Give back each line below verbatim.

Stored records
· · · ·

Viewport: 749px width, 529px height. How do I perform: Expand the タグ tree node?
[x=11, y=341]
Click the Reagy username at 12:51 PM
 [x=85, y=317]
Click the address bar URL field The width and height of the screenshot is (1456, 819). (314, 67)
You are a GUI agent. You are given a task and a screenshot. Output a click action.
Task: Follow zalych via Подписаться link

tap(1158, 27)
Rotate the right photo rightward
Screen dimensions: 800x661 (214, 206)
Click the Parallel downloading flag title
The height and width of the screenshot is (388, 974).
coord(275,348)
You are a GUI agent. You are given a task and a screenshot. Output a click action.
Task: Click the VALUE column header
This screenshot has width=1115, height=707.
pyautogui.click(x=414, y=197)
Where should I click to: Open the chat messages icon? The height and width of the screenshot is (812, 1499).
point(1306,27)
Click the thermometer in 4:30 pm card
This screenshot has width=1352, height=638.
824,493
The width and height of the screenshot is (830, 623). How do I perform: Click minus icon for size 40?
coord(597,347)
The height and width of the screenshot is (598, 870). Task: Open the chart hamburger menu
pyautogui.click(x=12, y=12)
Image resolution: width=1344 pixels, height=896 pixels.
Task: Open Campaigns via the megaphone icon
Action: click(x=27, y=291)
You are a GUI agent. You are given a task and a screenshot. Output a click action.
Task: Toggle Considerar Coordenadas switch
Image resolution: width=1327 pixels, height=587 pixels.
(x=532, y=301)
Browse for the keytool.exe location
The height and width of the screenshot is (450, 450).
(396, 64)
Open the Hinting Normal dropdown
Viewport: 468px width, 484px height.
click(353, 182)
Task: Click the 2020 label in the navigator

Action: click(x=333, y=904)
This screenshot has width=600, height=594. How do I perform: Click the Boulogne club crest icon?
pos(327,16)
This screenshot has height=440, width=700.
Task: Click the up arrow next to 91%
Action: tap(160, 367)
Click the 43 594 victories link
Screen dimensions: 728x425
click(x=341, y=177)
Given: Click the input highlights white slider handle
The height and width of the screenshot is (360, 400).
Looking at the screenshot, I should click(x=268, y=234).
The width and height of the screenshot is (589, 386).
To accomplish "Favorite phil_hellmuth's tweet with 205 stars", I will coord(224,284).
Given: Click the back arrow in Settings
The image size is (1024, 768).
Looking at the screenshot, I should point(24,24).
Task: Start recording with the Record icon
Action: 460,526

· · · ·

### RESULT OF THE EXERCISE
Viewport: 749px width, 529px height. How do I perform: Expand the タグ tree node?
[x=11, y=341]
Click the Reagy username at 12:51 PM
 [x=85, y=317]
Click the address bar URL field The width and height of the screenshot is (1456, 819). (314, 67)
You are a GUI agent. You are given a task and a screenshot. Output a click action.
Task: Follow zalych via Подписаться link

tap(1158, 27)
Rotate the right photo rightward
Screen dimensions: 800x661 (214, 206)
Click the Parallel downloading flag title
The height and width of the screenshot is (388, 974).
coord(275,348)
You are a GUI agent. You are given a task and a screenshot. Output a click action.
Task: Click the VALUE column header
This screenshot has width=1115, height=707.
pyautogui.click(x=414, y=197)
Where should I click to: Open the chat messages icon? The height and width of the screenshot is (812, 1499).
point(1306,27)
Click the thermometer in 4:30 pm card
This screenshot has width=1352, height=638.
824,493
The width and height of the screenshot is (830, 623). How do I perform: Click minus icon for size 40?
coord(597,347)
The height and width of the screenshot is (598, 870). Task: Open the chart hamburger menu
pyautogui.click(x=12, y=12)
Image resolution: width=1344 pixels, height=896 pixels.
Task: Open Campaigns via the megaphone icon
Action: click(x=27, y=291)
You are a GUI agent. You are given a task and a screenshot. Output a click action.
Task: Toggle Considerar Coordenadas switch
Image resolution: width=1327 pixels, height=587 pixels.
(x=532, y=301)
Browse for the keytool.exe location
The height and width of the screenshot is (450, 450).
(396, 64)
Open the Hinting Normal dropdown
Viewport: 468px width, 484px height.
click(353, 182)
Task: Click the 2020 label in the navigator

Action: click(x=333, y=904)
This screenshot has width=600, height=594. How do I perform: Click the Boulogne club crest icon?
pos(327,16)
This screenshot has height=440, width=700.
Task: Click the up arrow next to 91%
Action: tap(160, 367)
Click the 43 594 victories link
Screen dimensions: 728x425
click(x=341, y=177)
Given: Click the input highlights white slider handle
The height and width of the screenshot is (360, 400).
Looking at the screenshot, I should click(x=268, y=234).
The width and height of the screenshot is (589, 386).
To accomplish "Favorite phil_hellmuth's tweet with 205 stars", I will coord(224,284).
Given: Click the back arrow in Settings
The image size is (1024, 768).
Looking at the screenshot, I should point(24,24).
Task: Start recording with the Record icon
Action: 460,526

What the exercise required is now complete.